The sign is a masterpiece, “Lisska” and “BAR” prominently displayed in neon, a row of light bulbs weaving through the display and a (sadly not functioning) clock on top to cap the presentation. The fact that the sign is attached to a building with the most basic possible color palette only accentuates the draw. Lisska sits on a fairly busy road, but does so in a bit of a dead zone between a nearby highway and sprawling, old Columbus residential neighborhoods.

The space unfolds into a faded, lime green dive bar paradise across bar, diner counter, low tables and what looks to be a very “miscellaneous” back room.

Inside, through a small foyer that includes a pay phone, of all things, the space looks at first glance like a convenience store cubbyhole, a place to grab a lotto ticket and run. But a few extra steps and the space unfolds into a faded, lime green dive bar paradise across bar, diner counter, low tables and what looks to be a very “miscellaneous” back room. The bar just inside the front door runs for only a handful of stools, supported by what looks to be a very old wooden, mirrored cabinet displaying a limited liquor selection. While there are no tap beers at Lisska, the can & bottle selection runs the gamut of usual suspects, always paired with the suggestion of a cold glass as accompaniment.

Beyond the bar, a long, low diner counter dominates the rest of Lisska’s footprint, the kind of counter you’re envisioning by that description alone, the quintessential location where a tuna salad sandwich or a grilled cheese might be served (Lisska offers both). Accentuating the diner feel is the lighted pie cabinet just next to the bar featuring a rotating dessert selection. It is easy to feel the weight of Lisska’s 1930’s-era history through the look and feel of the diner area alone.

A flattop sits under an old school plastic-lettered menu board with prices so low it is a fair question whether the sign is an active menu or a vintage homage to the past. When numbers are thrown around like “Meatloaf $3.15” and “Egg Sandwich $2.20,” the question is certainly a fair one. Happily, this is an active diner and though it’s sometimes unclear where all of these ingredients are even stored in the limited space available, orders spring to life as they trickle in.

Small wood and laminate booths line the wall opposite the diner counter, and though they’re certainly clean, they also look like they could be building original.

Small wood and laminate booths line the wall opposite the diner counter, and though they’re certainly clean, they also look like they could be building original. Supporting that conjecture is the coat rocks interspersed among the booths, the kinds of hooks it’s easy to envision supporting a trench coat or two back in the day. The rest of the first interior room is a bit of a hodge podge, a collection of low tables and chairs for active drinkers ringed by all manner of randomness, from an old tube television set to abandoned office equipment.

A secondary space sits in back, more a staging area for the diner counter than anything else, piles of cleaning supplies, used egg cartons and densely packed, nondescript equipment strewn about.

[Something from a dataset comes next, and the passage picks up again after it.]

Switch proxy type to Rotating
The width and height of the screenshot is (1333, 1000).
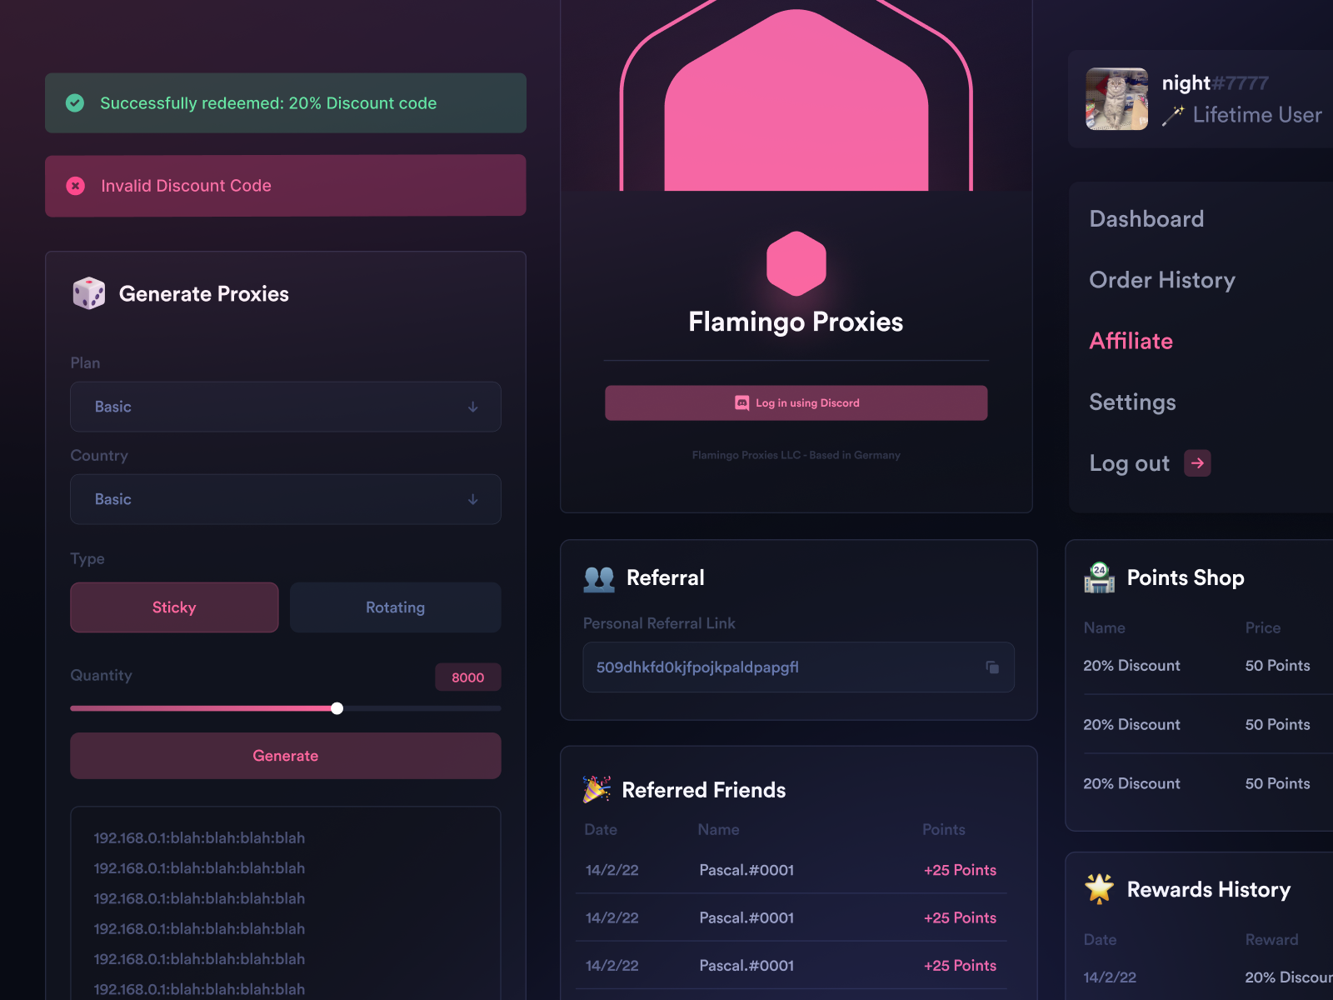tap(395, 607)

The bathroom resembles not a dive bar but a high school from the 1960s, an industrial feel that I half expected to result in a powdered soap dispenser and a lecture from a gym teacher.

All told, Lisska has an argument for Columbus’ most authentic dive bar, a 1930’s dive / diner hybrid that looks and feels exactly as it must have almost a century ago. From the impeccable sign to the affordable, down-to-earth beer & menu offerings, Lisska Bar & Grill offers not just a dive bar experience, but a vintage American experience true to its Midwestern roots.